→ TASK TO CARRY OUT
Word for word, set down the entries below.

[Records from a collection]
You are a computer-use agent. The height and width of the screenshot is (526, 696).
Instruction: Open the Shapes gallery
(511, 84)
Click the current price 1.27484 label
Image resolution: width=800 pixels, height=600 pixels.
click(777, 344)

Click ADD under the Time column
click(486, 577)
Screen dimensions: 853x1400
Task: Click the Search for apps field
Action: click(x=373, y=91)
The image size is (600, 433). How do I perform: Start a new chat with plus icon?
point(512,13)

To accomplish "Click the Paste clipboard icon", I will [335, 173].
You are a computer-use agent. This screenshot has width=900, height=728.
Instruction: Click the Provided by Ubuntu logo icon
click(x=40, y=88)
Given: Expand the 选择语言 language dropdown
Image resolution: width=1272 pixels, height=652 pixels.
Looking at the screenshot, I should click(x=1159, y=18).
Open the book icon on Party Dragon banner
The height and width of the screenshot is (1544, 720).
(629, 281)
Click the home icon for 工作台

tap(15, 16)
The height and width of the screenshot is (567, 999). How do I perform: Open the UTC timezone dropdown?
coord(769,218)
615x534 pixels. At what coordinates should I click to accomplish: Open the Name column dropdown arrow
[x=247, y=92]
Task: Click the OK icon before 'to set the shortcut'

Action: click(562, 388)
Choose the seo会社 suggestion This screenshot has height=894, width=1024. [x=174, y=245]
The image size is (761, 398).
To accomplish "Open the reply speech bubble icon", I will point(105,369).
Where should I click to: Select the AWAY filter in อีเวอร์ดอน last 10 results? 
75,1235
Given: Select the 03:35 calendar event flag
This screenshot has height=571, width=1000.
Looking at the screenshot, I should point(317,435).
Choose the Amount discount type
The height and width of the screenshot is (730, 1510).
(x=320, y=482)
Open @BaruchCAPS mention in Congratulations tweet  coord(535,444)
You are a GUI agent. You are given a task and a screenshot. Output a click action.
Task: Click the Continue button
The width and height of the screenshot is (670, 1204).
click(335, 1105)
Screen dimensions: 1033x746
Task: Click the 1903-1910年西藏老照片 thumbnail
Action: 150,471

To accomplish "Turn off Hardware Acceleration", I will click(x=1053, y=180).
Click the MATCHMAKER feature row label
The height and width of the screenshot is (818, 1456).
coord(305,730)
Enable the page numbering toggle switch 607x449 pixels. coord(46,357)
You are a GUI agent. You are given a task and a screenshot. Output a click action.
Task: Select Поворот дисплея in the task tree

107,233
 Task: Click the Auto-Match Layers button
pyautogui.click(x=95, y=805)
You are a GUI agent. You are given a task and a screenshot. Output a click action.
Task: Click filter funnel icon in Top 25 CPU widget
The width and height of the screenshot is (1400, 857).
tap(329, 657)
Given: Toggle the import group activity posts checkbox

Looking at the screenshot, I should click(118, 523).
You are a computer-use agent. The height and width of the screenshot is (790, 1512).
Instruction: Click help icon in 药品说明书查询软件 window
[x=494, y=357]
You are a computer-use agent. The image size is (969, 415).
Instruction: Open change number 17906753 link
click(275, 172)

→ EXERCISE SOLUTION
You are a computer-use agent. The height and width of the screenshot is (526, 696).
Instruction: Open the Shapes gallery
(511, 84)
Click the current price 1.27484 label
Image resolution: width=800 pixels, height=600 pixels.
click(777, 344)

Click ADD under the Time column
click(486, 577)
Screen dimensions: 853x1400
Task: Click the Search for apps field
Action: click(x=373, y=91)
The image size is (600, 433). How do I perform: Start a new chat with plus icon?
point(512,13)

To accomplish "Click the Paste clipboard icon", I will [335, 173].
You are a computer-use agent. This screenshot has width=900, height=728.
Instruction: Click the Provided by Ubuntu logo icon
click(x=40, y=88)
Given: Expand the 选择语言 language dropdown
Image resolution: width=1272 pixels, height=652 pixels.
Looking at the screenshot, I should click(x=1159, y=18).
Open the book icon on Party Dragon banner
The height and width of the screenshot is (1544, 720).
(629, 281)
Click the home icon for 工作台

tap(15, 16)
The height and width of the screenshot is (567, 999). How do I perform: Open the UTC timezone dropdown?
coord(769,218)
615x534 pixels. At what coordinates should I click to accomplish: Open the Name column dropdown arrow
[x=247, y=92]
Task: Click the OK icon before 'to set the shortcut'

Action: click(562, 388)
Choose the seo会社 suggestion This screenshot has height=894, width=1024. [x=174, y=245]
The image size is (761, 398).
To accomplish "Open the reply speech bubble icon", I will point(105,369).
Where should I click to: Select the AWAY filter in อีเวอร์ดอน last 10 results? 
75,1235
Given: Select the 03:35 calendar event flag
This screenshot has height=571, width=1000.
Looking at the screenshot, I should point(317,435).
Choose the Amount discount type
The height and width of the screenshot is (730, 1510).
(x=320, y=482)
Open @BaruchCAPS mention in Congratulations tweet  coord(535,444)
You are a GUI agent. You are given a task and a screenshot. Output a click action.
Task: Click the Continue button
The width and height of the screenshot is (670, 1204).
click(335, 1105)
Screen dimensions: 1033x746
Task: Click the 1903-1910年西藏老照片 thumbnail
Action: 150,471

To accomplish "Turn off Hardware Acceleration", I will click(x=1053, y=180).
Click the MATCHMAKER feature row label
The height and width of the screenshot is (818, 1456).
coord(305,730)
Enable the page numbering toggle switch 607x449 pixels. coord(46,357)
You are a GUI agent. You are given a task and a screenshot. Output a click action.
Task: Select Поворот дисплея in the task tree

107,233
 Task: Click the Auto-Match Layers button
pyautogui.click(x=95, y=805)
You are a GUI agent. You are given a task and a screenshot. Output a click action.
Task: Click filter funnel icon in Top 25 CPU widget
The width and height of the screenshot is (1400, 857).
tap(329, 657)
Given: Toggle the import group activity posts checkbox

Looking at the screenshot, I should click(118, 523).
You are a computer-use agent. The height and width of the screenshot is (790, 1512).
Instruction: Click help icon in 药品说明书查询软件 window
[x=494, y=357]
You are a computer-use agent. The image size is (969, 415).
Instruction: Open change number 17906753 link
click(275, 172)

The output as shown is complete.